Taqman探针RT-qPCR法检测柑橘黄龙病与海南柑橘主产区黄龙病现状

李 欢， 康秀晗， 李德飞， 陈惠查， 黄家权

(1.贵州省农业科学院 农作物品种资源研究所， 贵州 贵阳 550006； 2.海南省众邑新材料研究院有限公司， 海南 三亚 572025； 3.海南大学 热带作物学院海南省热带生物可持续利用重点实验室， 海南 海口 570228； 4.贵州省威宁自治县黑石头镇第二小学， 贵州 威宁 553105)

柑橘黄龙病(HLB)又叫青果病，是世界柑橘生产中毁灭性的病害之一，有柑橘“癌症”之称，感病果园通常在5～8年内就会全园覆灭，目前该病已在全球超过40多个国家和地区流行[1]。
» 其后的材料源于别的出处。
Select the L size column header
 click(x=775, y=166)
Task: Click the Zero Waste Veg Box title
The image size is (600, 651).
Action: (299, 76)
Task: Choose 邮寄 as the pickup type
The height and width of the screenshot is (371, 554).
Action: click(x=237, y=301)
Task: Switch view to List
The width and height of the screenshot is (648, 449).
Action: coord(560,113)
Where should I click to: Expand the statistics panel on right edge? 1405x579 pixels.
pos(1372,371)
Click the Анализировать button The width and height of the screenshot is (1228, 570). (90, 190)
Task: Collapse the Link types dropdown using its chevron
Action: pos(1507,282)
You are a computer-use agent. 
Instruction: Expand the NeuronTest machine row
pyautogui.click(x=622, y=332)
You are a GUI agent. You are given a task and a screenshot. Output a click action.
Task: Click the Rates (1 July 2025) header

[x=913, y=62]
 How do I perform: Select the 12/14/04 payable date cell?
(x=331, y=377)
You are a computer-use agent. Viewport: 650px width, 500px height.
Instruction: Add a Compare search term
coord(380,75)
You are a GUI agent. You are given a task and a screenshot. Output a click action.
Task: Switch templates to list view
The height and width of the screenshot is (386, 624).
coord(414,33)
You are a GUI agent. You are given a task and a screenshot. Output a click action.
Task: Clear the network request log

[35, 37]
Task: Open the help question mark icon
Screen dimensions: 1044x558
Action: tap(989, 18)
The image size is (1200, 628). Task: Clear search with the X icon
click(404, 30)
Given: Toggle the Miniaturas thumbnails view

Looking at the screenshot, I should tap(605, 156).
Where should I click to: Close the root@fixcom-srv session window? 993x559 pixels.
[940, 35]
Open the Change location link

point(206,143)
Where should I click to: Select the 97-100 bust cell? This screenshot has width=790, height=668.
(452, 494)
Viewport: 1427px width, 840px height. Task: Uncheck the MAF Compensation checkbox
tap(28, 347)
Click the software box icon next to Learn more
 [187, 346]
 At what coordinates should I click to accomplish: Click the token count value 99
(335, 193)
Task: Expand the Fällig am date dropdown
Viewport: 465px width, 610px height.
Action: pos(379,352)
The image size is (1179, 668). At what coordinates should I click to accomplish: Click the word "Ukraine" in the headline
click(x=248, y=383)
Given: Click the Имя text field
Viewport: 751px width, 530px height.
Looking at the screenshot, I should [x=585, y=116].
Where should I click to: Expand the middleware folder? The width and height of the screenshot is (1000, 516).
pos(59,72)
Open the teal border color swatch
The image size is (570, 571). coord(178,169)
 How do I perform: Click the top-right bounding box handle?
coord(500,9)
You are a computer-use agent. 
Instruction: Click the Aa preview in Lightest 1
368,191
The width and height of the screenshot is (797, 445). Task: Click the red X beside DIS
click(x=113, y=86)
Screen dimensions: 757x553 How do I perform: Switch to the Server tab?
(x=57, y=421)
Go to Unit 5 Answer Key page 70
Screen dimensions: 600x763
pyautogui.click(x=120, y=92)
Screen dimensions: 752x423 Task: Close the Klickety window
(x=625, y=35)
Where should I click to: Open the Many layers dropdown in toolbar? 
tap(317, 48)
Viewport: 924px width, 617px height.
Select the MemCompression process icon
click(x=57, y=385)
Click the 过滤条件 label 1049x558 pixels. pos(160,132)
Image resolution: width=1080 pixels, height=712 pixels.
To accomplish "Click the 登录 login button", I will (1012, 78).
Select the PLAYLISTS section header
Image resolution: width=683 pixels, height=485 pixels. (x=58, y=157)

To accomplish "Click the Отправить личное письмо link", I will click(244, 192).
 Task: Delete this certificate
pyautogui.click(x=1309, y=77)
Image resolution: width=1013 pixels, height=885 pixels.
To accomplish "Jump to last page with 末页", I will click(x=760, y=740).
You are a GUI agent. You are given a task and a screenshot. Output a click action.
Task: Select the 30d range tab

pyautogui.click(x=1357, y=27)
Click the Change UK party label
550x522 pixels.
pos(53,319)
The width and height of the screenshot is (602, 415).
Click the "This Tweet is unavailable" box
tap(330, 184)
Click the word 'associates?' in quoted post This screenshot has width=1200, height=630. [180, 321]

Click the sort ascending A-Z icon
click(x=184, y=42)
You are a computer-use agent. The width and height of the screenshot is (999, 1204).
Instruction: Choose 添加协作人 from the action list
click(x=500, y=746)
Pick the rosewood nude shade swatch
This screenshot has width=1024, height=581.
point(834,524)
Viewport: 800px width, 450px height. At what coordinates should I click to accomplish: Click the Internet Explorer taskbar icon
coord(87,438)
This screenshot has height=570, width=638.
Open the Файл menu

黄龙病的病原物是一种难以培养的韧皮部杆菌属革兰氏阴性菌[2]，目前已知的黄龙病菌有亚洲种(CandidatusLiberibacter asiaticus，Las)、非洲种(Ca. L. africanus, Laf)和美洲种(Ca. L. americanus, Lam)3个种[3]，其中Las分布最广，也是我国柑橘黄龙病发生的致病种[4]。柑橘黄龙病主要通过带病接穗嫁接和柑橘木虱交叉取食传播[5]，其中Las和Lam主要通过亚洲柑橘木虱(Diaphorinacitri)、Laf主要通过非洲柑橘木虱(Triozaerytreae)传播[6]。目前对柑橘黄龙病的病原菌虽已有统一的认识，但由于黄龙病菌尚未实现体外人工培养，对其生物学特性知之甚少，导致抗病品种和有效药剂缺乏，对柑橘黄龙病的控制仅限于预防水平。同时，柑橘黄龙病典型症状包括果实出现“红鼻子果”[7]、叶片均匀或斑驳黄化[1]等，这与一些缺锌、缺镁等缺素症，以及病毒病危害症状相似，因此，黄龙病症状诊断具有较大的主观性。建立快速、有效、准确的分子检测和诊断方法，有助于及早清除病原，防止黄龙病扩散蔓延。同时，研究黄龙病菌在不同自然气候条件下寄主植物体内的分布和含量水平，有助于加深对其生物学特性及其在寄主植物体内扩散定殖特性和致病机理的研究。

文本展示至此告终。